> **Excerpted text**

[start]

#ceph IRC Log


IRC Log for 2010-12-02

Timestamps are in GMT/BST.

[0:01] * ijuz (~ijuz@p4FFF6162.dip.t-dialin.net) has joined #ceph
[0:17] * ajnelson (~Adium@soenat3.cse.ucsc.edu) Quit (Quit: Leaving.)
[0:21] <johnl> hey, shouldn't the librados debian package provide a librados.so
[0:22] <johnl> as a symlink to librados.so.1.0.0 ?
[0:22] <sagewk> apparently that's the job of the -dev package. .so is only needed when building
[0:23] <johnl> ah right.
[0:23] <sagewk> or maybe ldconfig makes those? dunno, i'm not super familiar with how the shared library stuff works
[0:23] <johnl> that indeed does the job
[0:23] <johnl> however it works, installing the -dev package got it created
[0:24] <johnl> looks to be in the package itself, not ldconfig
[0:33] <johnl> right, got a launchpad ppa building ubuntu packages from the rc git branch
[0:33] <johnl> https://launchpad.net/~johnleach/+archive/ceph-rc
[0:34] <johnl> not quite automated because launchpad can't auto-pull from any branch but master
[0:34] <johnl> so I have to git pull and bzr push atm
[0:34] * ajnelson (~Adium@soenat3.cse.ucsc.edu) has joined #ceph
[0:34] <johnl> am running the rc packages now though on my cluster. looks good so far.
[0:40] <johnl> oop, crashed it.
[0:41] <sagewk> johnl: stack trace?
[0:42] <johnl> http://pastebin.com/X7jFwvKQ
[0:42] <johnl> wasn't running in debug mode. I could probably reproduce
[0:42] <sagewk> ha, I just push a fix for that about 5 minutes ago :)
[0:42] <johnl> I was writing lots of objects and then added a new osd
[0:42] <johnl> lol
[0:43] <johnl> on rc branch?
[0:43] <sagewk> yeah
[0:43] <johnl> right, I'll set a rebuild going.
[0:43] <johnl> canonical pay for the build time :)
[0:47] <johnl> neat, builds whenever I push.
[0:47] <sagewk> what is it?
[0:48] <johnl> launchpad.net
[0:48] <sagewk> ah
[0:48] <johnl> new feature called recipes
[0:48] <johnl> just write a recipe, which takes a bzr repo, applies a transform on the package vesion and does a build.

[end]

> **Material**
[start]

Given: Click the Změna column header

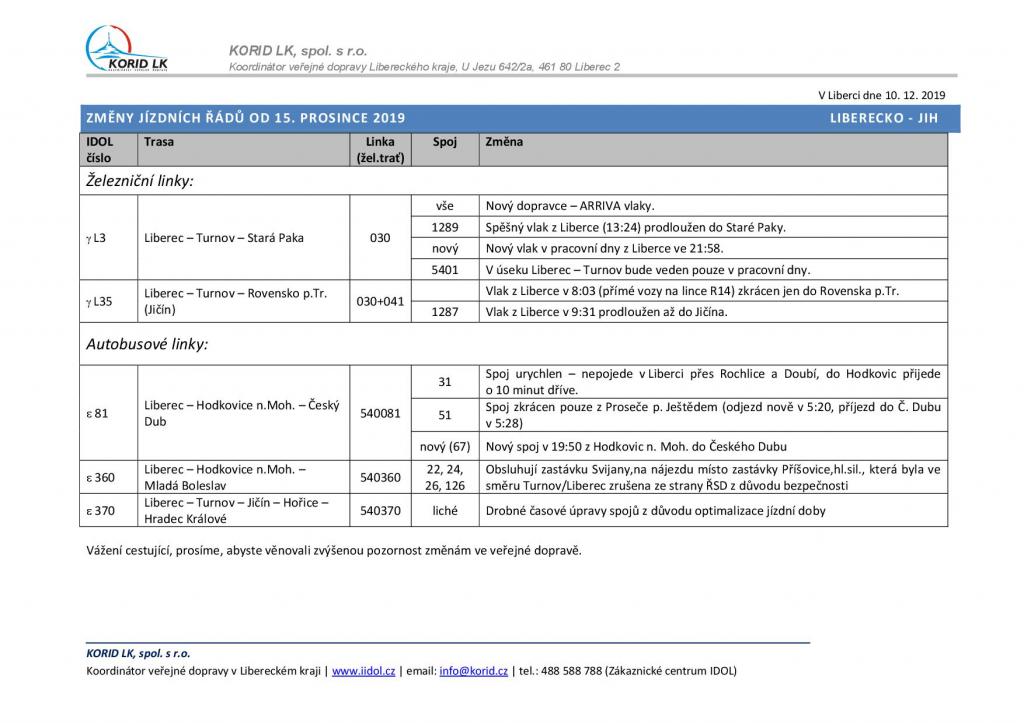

[end]

> **Written instruction A**
Return the passage of the IRC log that begins with the words containing "[0:43] <johnl> canonical" and ends with "does a build.", copied word for word.
> **Written instruction B**
In the IRC log, give every distinct timestamp at which sagewk posts a message.

> **Correct result A**
[0:43] <johnl> canonical pay for the build time :)
[0:47] <johnl> neat, builds whenever I push.
[0:47] <sagewk> what is it?
[0:48] <johnl> launchpad.net
[0:48] <sagewk> ah
[0:48] <johnl> new feature called recipes
[0:48] <johnl> just write a recipe, which takes a bzr repo, applies a transform on the package vesion and does a build.

> **Correct result B**
[0:22], [0:23], [0:41], [0:42], [0:43], [0:47], [0:48]